Tatlilar da yemegin geri kalani gibi kusursuzdu. Ozellikle son gelen ve cikolata cesitleriyle dolu olan son tabak beni benden aldi. Ozetle essiz bir deneyimdi diyebilirim. Ac kalkacagimi dusundugum bir masadan hem maddi hem de manevi anlamda dopdolu kalktim. Hatta o kadar dolu kalktim ki yemekten sonra hemen eve donmeyip midemizi rahatlatmak icin biraz yuruduk.

Yolunuz Bruksel'e duserse Terborght'a mutlaka ugrayin. Ben kendi adima Michelin yildizinin ne anlama geldigini anlamis oldum.

1incikordon - Izmir

Is sebebiyle yine Izmir'deyim. Dun aksam geldim, persembe Istanbul'a' pazar da Cancan'a ucucam.

Bugun amacim uzun zamandan beri berberler pahali oldugu icin kestirmedigim saclarimi hazir Izmir'deyken kestirmekti. Ama cok tipik bir Polisac gunu yasamis oldugum ve ofisi erken terk edemedigim icin berbere geldigimde berber kapanmisti. Ben de berber planini yarina birakip kendimi korsona attim. Karsima ilk cikan o oldugu icin de 1incikordon (http://www.1incikordon.com/) isimli mekanin disaridaki masalarindan birisine kuruldum.

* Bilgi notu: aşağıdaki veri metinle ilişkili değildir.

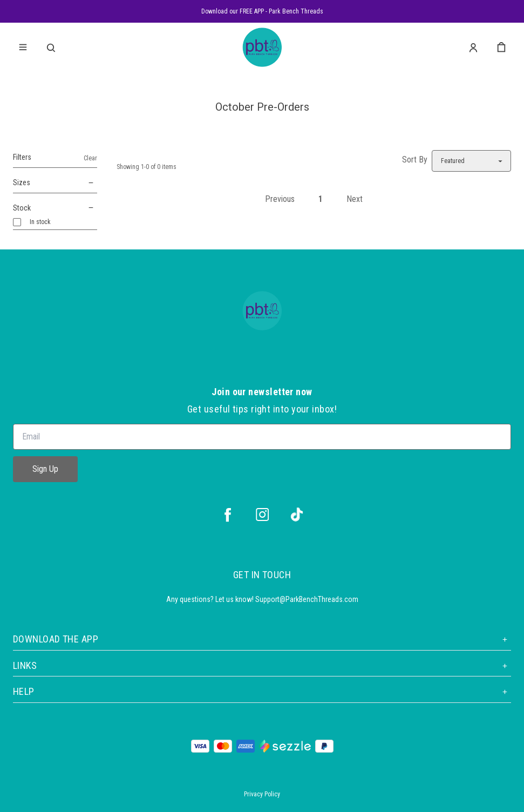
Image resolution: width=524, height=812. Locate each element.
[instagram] (262, 515)
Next (355, 199)
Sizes (55, 183)
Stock (55, 208)
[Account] (473, 48)
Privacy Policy (262, 794)
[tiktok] (297, 515)
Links (262, 665)
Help (262, 691)
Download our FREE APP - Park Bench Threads (262, 11)
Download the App (262, 639)
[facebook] (228, 515)
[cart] (501, 48)
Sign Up (45, 469)
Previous (280, 199)
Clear (90, 158)
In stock (40, 222)
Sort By (414, 159)
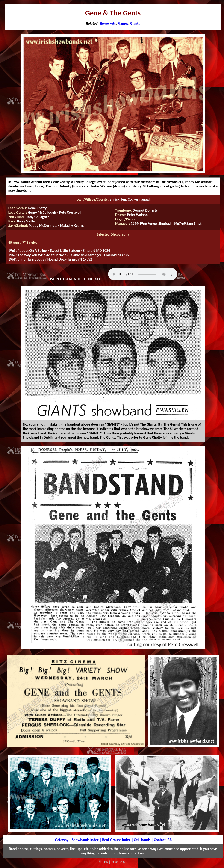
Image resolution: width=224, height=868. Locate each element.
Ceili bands (142, 840)
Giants (135, 23)
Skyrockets (108, 23)
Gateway (62, 840)
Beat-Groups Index (116, 840)
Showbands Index (85, 840)
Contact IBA (163, 840)
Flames (123, 23)
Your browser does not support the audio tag (142, 274)
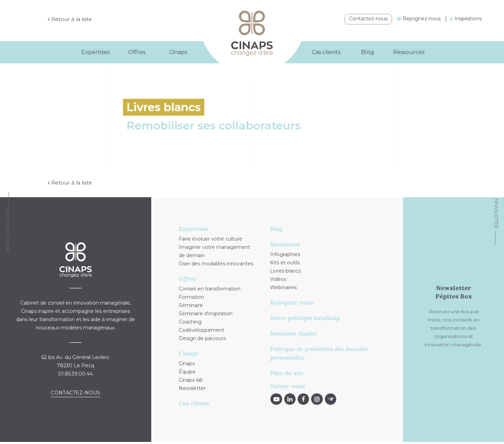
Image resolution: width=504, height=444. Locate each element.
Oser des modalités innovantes (216, 264)
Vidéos (278, 279)
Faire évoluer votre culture (210, 239)
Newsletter (496, 213)
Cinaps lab (191, 380)
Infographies (285, 255)
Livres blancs (285, 271)
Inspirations (466, 19)
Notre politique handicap (305, 318)
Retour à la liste (85, 19)
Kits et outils (285, 263)
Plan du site (287, 373)
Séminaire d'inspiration (206, 314)
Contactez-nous (368, 19)
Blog (368, 52)
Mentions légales (293, 334)
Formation (191, 297)
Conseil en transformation (209, 289)
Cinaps (187, 364)
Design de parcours (202, 339)
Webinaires (283, 288)
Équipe (187, 372)
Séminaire (191, 306)
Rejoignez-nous (419, 19)
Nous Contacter (8, 231)
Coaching (190, 322)
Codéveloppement (202, 330)
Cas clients (326, 52)
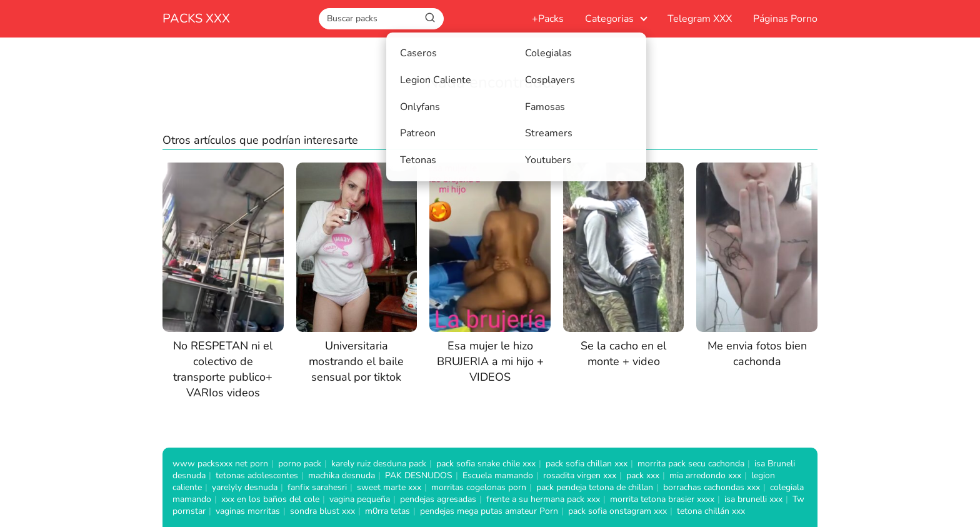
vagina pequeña (359, 499)
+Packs (548, 19)
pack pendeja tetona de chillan (594, 487)
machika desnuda (341, 475)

Uzun zamandan beri raki&meze yapmamis olmanin verdigi aclik ile baligi salladim ve beyaz peynir, duble raki, saksuka, salata ve ahtapot izgara soyledim.

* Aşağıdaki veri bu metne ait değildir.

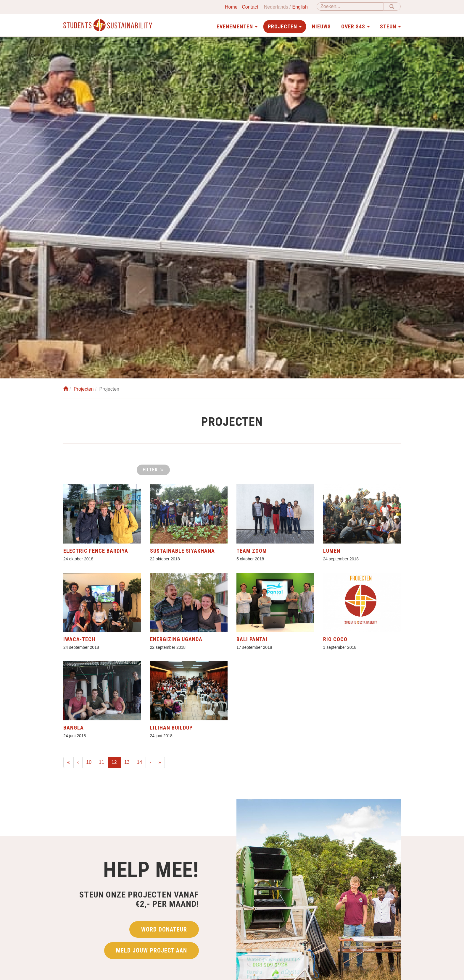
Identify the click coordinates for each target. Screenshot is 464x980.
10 (89, 762)
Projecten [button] (285, 26)
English (300, 7)
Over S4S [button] (355, 26)
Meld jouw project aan (151, 950)
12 (116, 762)
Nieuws (321, 26)
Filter (153, 469)
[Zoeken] (350, 6)
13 (127, 762)
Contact (250, 7)
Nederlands (276, 7)
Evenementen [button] (237, 26)
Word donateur (164, 929)
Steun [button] (390, 26)
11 (102, 762)
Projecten (84, 389)
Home (231, 7)
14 (139, 762)
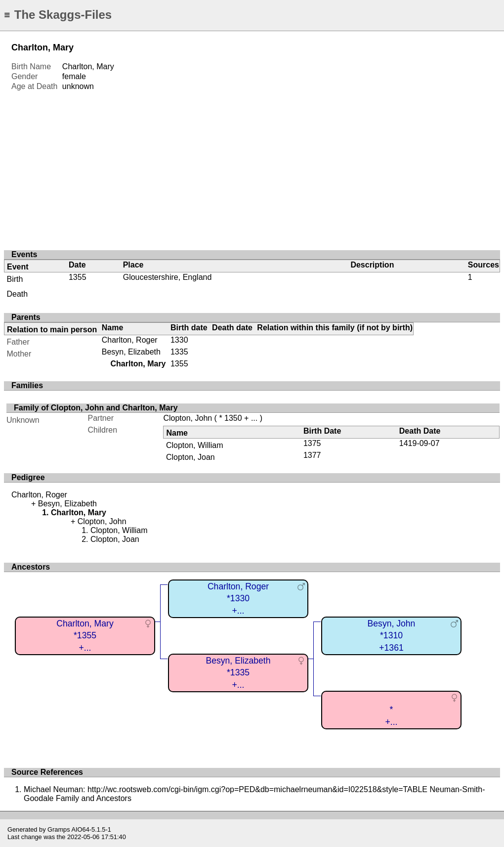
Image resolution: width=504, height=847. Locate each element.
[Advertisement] (252, 166)
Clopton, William (195, 445)
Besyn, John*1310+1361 (391, 635)
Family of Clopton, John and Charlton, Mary (96, 407)
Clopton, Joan (190, 457)
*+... (391, 715)
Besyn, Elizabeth (131, 352)
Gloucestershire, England (168, 277)
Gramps (59, 829)
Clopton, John (187, 418)
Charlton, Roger (129, 340)
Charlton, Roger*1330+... (238, 598)
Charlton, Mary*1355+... (84, 635)
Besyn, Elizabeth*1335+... (238, 672)
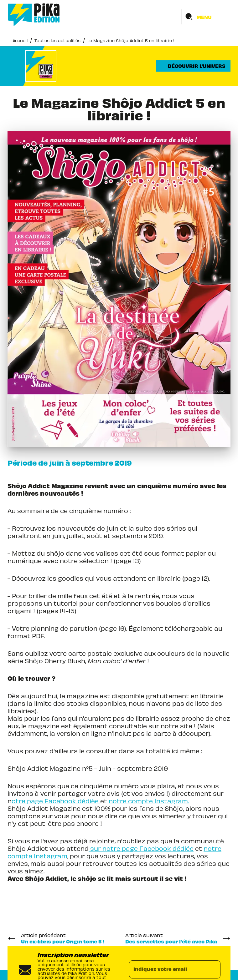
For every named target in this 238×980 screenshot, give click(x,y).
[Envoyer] (213, 970)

Ya uzun zamandir ayri kalmis olmaktan, ya da tadlari gercekten guzel olduklarindan dolayi masaya gelen hersey (ozellikle raki) cok hosuma gitti. Salata sogansiz ama rende peynirliydi. Ev yapimi hissi veren minik ekmeklerin uzerine patlican koyup yemek, yaninda buzlu rakidan yudumluyuk, Izmir Korfezi'ni solumak mutlu etti beni.

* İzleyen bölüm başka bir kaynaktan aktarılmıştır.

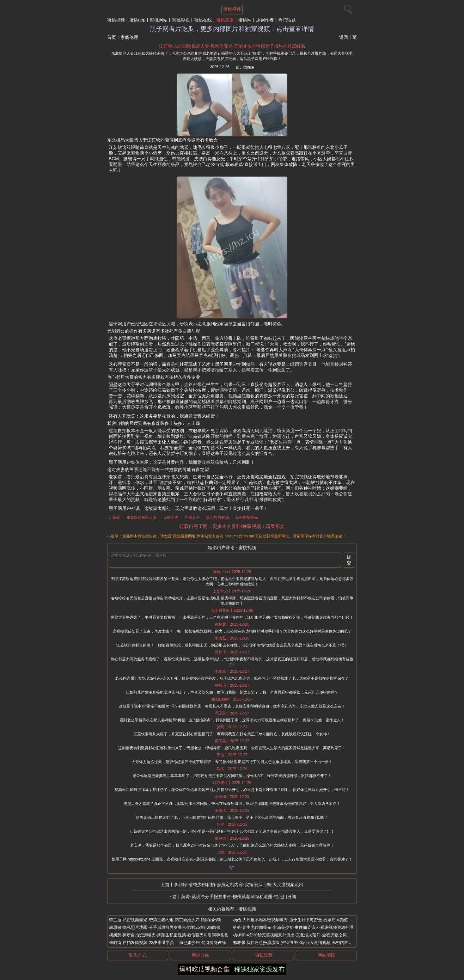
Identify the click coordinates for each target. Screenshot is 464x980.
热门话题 (287, 20)
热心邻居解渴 (218, 517)
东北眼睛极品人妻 (141, 517)
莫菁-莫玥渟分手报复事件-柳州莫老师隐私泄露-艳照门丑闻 (238, 896)
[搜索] (347, 8)
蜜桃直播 (225, 20)
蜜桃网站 (159, 20)
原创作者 (265, 20)
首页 (111, 37)
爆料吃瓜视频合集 (204, 969)
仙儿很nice (245, 67)
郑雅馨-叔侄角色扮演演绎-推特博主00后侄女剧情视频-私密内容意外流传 (299, 942)
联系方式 (138, 955)
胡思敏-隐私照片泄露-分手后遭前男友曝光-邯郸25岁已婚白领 (165, 927)
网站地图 (326, 955)
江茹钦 (114, 517)
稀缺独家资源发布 (259, 969)
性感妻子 (192, 517)
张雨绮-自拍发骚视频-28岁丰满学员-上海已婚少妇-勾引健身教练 (167, 942)
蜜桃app (137, 20)
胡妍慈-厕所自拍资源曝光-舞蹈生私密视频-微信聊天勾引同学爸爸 (168, 935)
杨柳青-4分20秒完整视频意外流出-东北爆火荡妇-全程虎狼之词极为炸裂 (298, 935)
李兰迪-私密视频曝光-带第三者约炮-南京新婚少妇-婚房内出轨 (165, 920)
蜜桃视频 (116, 20)
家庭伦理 (129, 37)
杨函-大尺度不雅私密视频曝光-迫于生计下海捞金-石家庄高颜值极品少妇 (299, 920)
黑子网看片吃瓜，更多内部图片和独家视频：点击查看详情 (232, 29)
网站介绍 (200, 955)
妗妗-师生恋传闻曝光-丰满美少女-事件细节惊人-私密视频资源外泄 (293, 927)
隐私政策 (264, 955)
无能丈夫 (171, 517)
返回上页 (348, 37)
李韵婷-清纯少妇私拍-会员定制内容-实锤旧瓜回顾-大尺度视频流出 (239, 885)
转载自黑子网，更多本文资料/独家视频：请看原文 (232, 526)
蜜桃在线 (203, 20)
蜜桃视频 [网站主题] (232, 9)
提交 (349, 560)
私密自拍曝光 (246, 517)
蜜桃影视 (181, 20)
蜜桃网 (245, 20)
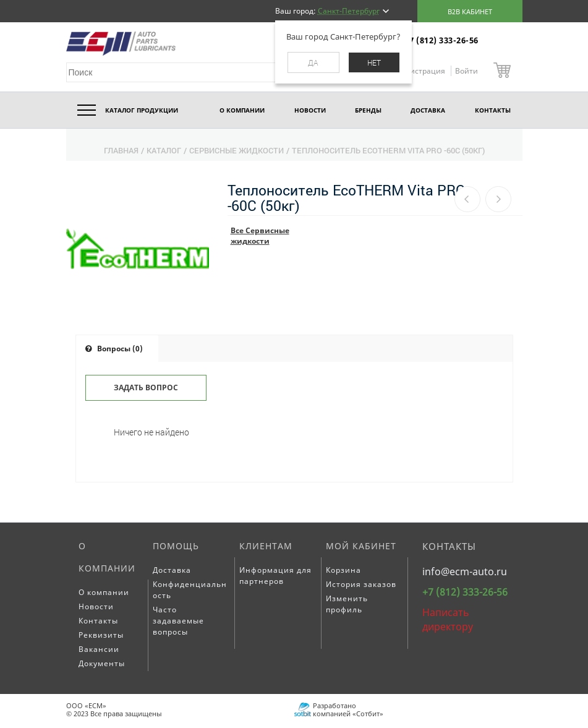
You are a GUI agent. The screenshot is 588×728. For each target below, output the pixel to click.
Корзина (343, 570)
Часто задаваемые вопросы (178, 620)
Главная (121, 150)
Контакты (98, 620)
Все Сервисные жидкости (260, 236)
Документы (101, 663)
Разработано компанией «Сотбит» (348, 709)
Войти (466, 71)
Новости (96, 606)
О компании (107, 557)
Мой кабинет (361, 546)
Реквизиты (101, 635)
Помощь (176, 546)
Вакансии (99, 649)
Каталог (164, 150)
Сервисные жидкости (236, 150)
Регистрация (422, 71)
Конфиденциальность (190, 589)
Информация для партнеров (275, 575)
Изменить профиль (347, 604)
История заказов (361, 584)
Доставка (172, 570)
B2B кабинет (470, 11)
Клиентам (266, 546)
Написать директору (448, 619)
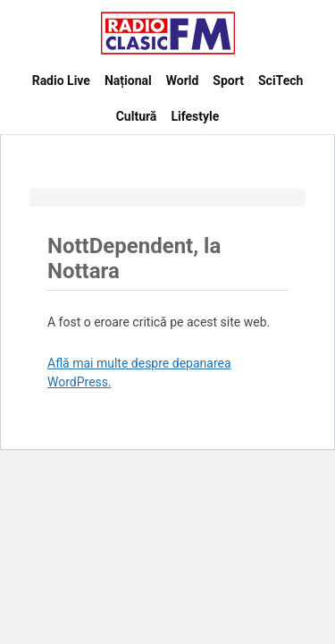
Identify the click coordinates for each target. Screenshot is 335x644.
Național (128, 80)
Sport (228, 80)
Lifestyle (195, 116)
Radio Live (61, 80)
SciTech (281, 80)
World (182, 80)
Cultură (137, 116)
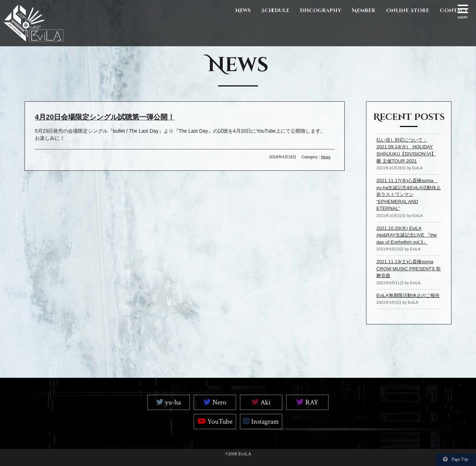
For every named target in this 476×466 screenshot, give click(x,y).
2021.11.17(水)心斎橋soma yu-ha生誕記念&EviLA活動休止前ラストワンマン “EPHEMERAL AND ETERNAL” (409, 194)
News (243, 10)
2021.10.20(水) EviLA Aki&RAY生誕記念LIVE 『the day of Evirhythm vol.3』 (408, 234)
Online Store (407, 10)
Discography (321, 10)
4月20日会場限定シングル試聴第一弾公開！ (109, 117)
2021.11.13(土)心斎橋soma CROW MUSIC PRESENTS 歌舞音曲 (407, 268)
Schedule (275, 10)
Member (364, 10)
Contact (454, 10)
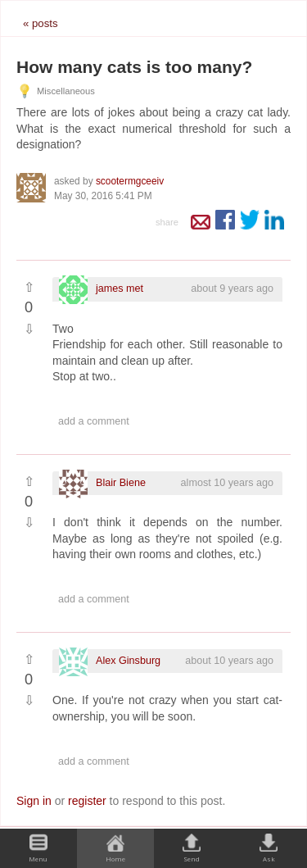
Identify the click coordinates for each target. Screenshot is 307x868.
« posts (40, 23)
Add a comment (93, 421)
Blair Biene (120, 483)
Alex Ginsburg (128, 661)
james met (120, 289)
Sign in (34, 801)
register (87, 801)
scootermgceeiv (129, 181)
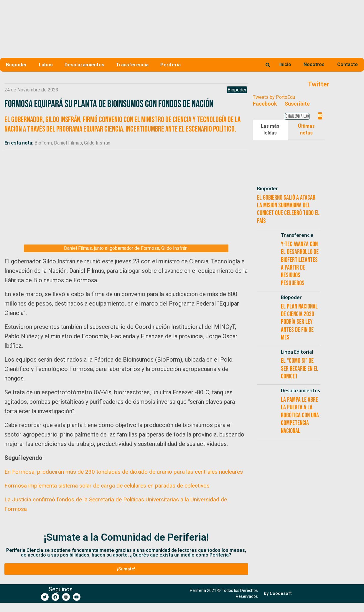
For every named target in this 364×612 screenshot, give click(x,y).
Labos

Tabii ki hizimi alamayip bir tek raki daha, beyaz peynir ve kalamar izgara ismalardim.




Ahtapotu "ehh iste", kalamari "hos" diye anlatabilirim. Ama genel olarak memnun kaldim ortam, yemek, icki uclusunden. Bu uclu icin sonucta 95.00 TL odedim. Bugunun kuruyla tam 40.00 Euro yapiyor. Yine kendimi tutamiycam ve karsilastiricam. Bruksel'de bunlari yesem yine ayni seyi oderdim sanki. Dolayisiyla burasi oraya gore daha ucuz degil.

Neyse 95.00 Tl'ye degdi. Yalniz yemek yemekten nefret eden biri olarak yine de memnun ayrildim masadan ve otel odama geri dondum. Youtube'dan buldugum acid jazz tinilari esliginde yaziyorum simdi bunlari. Yataktaki yerimi almak uzere ayriliyorum huzurlarinizdan.